LIVESTOCK industry heads have stressed Australian cattle bound for Pakistan are not to be slaughtered but used for milk production.Australian Livestock Exporters Council chairman Peter Kane said in a press conference this morning that the dairy cattle en route to Pakistan were not headed for the Sindh Government's jurisdiction where 22,000 Australian sheep were recently culled.
"The dairy cattle going to Pakistan are not going to the Sindh Government, they are going to a Federal Government program to provide milk to many parts of the country," Mr Kane said.
National Farmers' Federation president Jock Laurie said the exporter Elders would be "working overtime" to ensure there would "not be a problem with that load".
"The exporters are confident they can deal with those cattle and do it properly," he said.

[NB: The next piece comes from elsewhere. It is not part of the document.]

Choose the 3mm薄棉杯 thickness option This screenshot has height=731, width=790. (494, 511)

ABC's Four Corners last night revealed Elders was preparing to export a shipment of nearly 3000 Australian breeder cows, 2000 of which would be sent to Pakistan to be under the supervision of the Sindh Government department.
The program aired graphic footage of about 22,000 Australian sheep, rejected from Bahrain due to alleged health concerns, being brutally slaughtered under the command of the Sindh government, prompting many animal welfare activists to call for a ban on the live export trade.

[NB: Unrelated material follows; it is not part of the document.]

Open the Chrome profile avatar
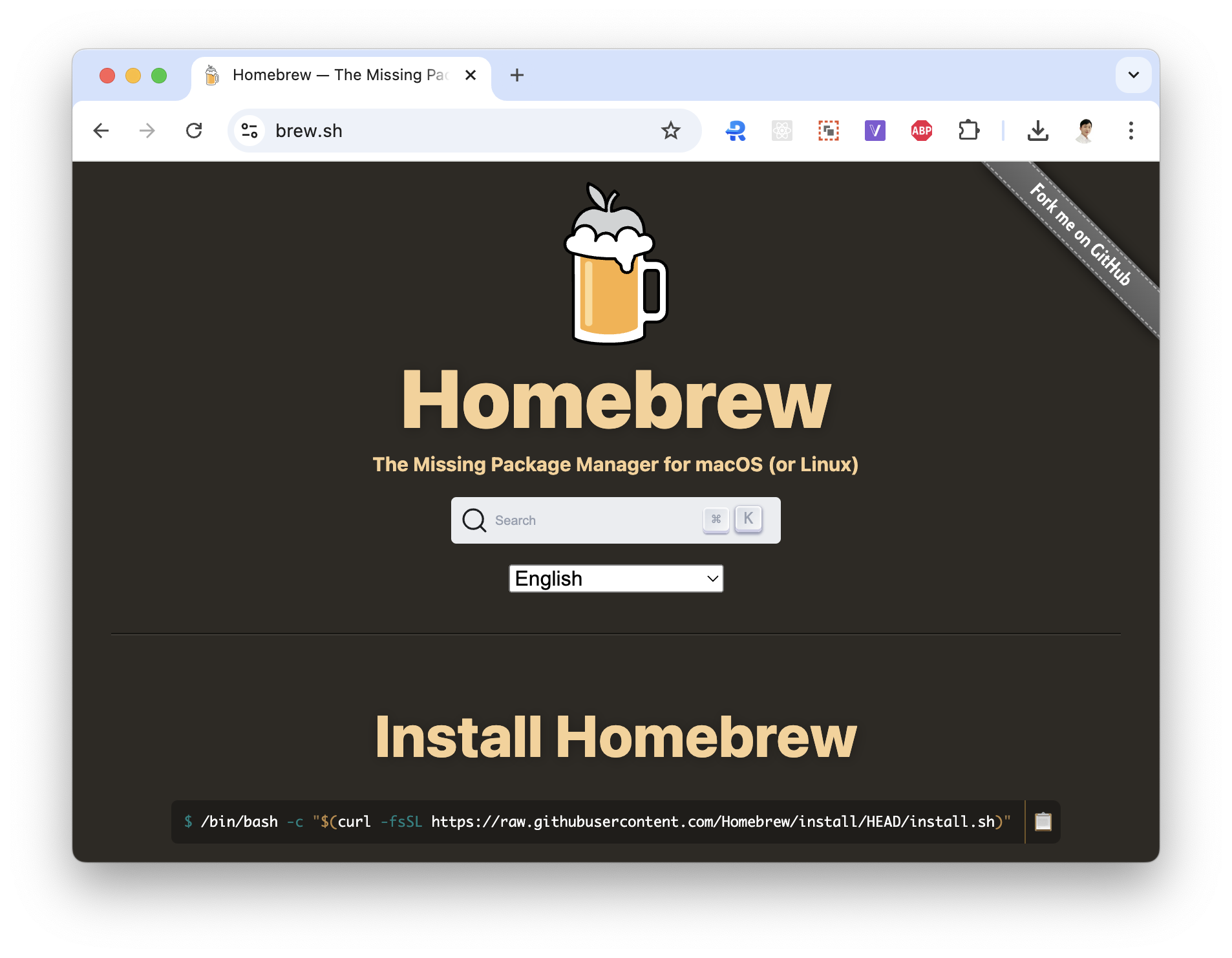The width and height of the screenshot is (1232, 958). [x=1085, y=131]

Mr Kane said members of the exporters' council had decided to suspend sheep trade to the Pakistan and Bahrain markets.
Mr Laurie added the live exports industry was prepared to make hard decisions on markets whose operations they were not happy with.
"The industry is not prepared to put up with that sort of thing," Mr Laurie said of the Pakistan incident.

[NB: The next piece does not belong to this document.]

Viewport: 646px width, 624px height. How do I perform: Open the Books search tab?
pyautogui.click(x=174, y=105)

"The new system (the Exporter Supply Chain Assurance System) . . . will increase animal welfare in countries where it has not been before.
"Australia should be very proud of that.
"But we need to identify problems and enhance the system.
"The industry is prepared to make decisions, as we have done (with Pakistan)."
Mr Laurie said he didn't think anybody fully understood what had happened in Pakistan yet, adding the exporter Wellard was "just as horrified as everybody else" with the outcome.
The NFF president asked Australians to understand an investigation into the incident was underway.